Facing the consequences of the election

The results from last week’s Knesset election show a country that is virtually evenly split between center-right and center-left (the center-right has a very slight margin,) with the balance of power held by two religious parties. The latter are politically and socially conservative but primarily focused on their own communal interests. If they join Prime Minister Netanyahu’s next coalition, as they are likely to do, the governing center-right-religious bloc will have a majority of some 56%. It will have even more if Yesh Atid, a vaguely left-leaning center party, also joins the coalition.

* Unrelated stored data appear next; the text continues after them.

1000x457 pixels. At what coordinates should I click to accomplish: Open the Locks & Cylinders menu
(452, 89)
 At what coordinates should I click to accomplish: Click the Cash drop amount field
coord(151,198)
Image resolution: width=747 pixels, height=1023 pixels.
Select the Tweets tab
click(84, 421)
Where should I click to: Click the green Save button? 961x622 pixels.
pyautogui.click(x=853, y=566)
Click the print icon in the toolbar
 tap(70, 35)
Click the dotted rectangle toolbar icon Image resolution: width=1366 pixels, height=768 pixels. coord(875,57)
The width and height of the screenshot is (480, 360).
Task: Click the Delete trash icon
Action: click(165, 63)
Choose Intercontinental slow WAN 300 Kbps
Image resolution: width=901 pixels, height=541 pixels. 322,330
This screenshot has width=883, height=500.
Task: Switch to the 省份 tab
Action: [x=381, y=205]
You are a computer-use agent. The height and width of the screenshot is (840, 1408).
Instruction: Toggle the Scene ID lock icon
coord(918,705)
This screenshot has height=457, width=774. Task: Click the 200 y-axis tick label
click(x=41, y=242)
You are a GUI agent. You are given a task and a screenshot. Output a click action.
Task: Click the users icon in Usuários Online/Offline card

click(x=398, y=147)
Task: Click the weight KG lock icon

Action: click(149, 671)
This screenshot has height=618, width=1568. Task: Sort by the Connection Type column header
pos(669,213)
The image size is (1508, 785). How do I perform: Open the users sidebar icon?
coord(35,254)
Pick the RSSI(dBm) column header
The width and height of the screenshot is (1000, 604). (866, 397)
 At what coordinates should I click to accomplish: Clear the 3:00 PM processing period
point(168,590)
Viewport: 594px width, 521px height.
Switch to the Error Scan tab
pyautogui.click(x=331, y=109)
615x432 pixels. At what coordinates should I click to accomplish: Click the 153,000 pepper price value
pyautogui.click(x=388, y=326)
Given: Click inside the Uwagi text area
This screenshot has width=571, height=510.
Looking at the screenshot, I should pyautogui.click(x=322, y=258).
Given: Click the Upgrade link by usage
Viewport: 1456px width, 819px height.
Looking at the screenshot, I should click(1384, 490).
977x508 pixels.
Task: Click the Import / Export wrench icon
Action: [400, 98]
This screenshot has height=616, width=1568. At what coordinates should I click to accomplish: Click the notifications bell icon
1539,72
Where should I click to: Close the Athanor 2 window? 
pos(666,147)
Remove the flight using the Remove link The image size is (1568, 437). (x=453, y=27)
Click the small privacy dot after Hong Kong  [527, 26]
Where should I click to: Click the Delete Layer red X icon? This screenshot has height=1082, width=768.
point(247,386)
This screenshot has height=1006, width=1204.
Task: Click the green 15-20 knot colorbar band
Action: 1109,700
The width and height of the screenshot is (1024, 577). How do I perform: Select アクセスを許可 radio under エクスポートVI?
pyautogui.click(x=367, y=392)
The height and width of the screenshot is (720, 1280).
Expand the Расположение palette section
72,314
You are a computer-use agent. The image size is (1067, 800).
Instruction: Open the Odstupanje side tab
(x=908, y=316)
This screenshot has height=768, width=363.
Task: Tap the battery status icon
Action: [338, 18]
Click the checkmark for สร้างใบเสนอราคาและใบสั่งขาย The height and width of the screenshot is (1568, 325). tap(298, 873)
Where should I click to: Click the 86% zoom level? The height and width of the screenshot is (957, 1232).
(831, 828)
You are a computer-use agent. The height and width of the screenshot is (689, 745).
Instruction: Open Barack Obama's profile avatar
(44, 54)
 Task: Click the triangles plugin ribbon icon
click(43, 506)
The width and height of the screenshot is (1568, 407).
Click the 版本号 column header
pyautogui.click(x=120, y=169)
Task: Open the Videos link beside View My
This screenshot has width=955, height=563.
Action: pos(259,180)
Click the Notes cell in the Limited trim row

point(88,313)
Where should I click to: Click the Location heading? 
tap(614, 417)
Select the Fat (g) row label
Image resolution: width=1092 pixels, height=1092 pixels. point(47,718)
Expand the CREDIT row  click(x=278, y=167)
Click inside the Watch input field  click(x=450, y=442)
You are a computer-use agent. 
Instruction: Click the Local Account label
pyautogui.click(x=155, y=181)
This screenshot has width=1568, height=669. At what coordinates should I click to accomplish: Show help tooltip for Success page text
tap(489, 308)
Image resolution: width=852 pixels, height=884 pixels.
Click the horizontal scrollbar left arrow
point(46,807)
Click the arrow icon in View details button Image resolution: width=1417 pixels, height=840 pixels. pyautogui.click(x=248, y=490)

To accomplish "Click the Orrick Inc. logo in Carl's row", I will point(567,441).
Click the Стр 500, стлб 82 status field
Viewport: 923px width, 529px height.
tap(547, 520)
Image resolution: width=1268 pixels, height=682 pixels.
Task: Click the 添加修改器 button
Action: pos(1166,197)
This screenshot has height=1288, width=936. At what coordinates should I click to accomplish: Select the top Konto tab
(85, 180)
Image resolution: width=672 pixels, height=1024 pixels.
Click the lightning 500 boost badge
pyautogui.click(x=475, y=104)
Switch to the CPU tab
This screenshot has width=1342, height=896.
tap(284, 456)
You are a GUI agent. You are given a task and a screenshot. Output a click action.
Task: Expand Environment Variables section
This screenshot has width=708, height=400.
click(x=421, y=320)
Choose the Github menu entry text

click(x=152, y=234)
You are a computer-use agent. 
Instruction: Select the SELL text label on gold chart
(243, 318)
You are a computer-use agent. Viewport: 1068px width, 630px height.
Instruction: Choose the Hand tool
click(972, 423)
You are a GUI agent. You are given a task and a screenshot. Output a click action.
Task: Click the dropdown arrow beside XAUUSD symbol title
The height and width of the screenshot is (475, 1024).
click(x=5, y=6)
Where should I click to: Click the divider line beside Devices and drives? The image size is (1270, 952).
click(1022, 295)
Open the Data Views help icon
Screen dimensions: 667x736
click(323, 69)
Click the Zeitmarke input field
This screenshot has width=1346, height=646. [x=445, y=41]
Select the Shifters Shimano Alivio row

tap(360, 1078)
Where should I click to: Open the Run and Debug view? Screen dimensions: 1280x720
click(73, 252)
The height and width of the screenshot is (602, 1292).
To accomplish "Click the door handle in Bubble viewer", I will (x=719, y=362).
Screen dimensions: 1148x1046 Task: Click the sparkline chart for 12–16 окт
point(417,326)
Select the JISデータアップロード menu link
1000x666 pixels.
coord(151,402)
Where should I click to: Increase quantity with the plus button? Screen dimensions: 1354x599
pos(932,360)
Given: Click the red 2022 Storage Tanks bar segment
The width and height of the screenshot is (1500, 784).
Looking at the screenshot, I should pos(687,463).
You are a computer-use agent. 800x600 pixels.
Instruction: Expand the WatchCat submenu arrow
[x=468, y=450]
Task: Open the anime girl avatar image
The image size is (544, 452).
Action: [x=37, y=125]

The reality beneath the numbers is less clear-cut. While it is probably correct to say that the bulk of the center-right is united on the issue of a Palestinian state (they’re opposed to it,) there is no pro-Palestine state consensus on the center-left. Both Zionist Union and Yesh Atid have been nebulous when it comes to the Palestinians, preferring hackneyed and imprecise statements (e.g. “Jerusalem is Israel’s eternal capital”) to taking a clear stand. It’s probably fair to assume that close to half of the center-left voters do not accept the internationally-defined basis of an agreement with the Palestinians (’67 borders with land swaps, Jerusalem as the capital of both states etc.,) meaning that only a quarter of Israeli voters actually support the establishment of a Palestinian state.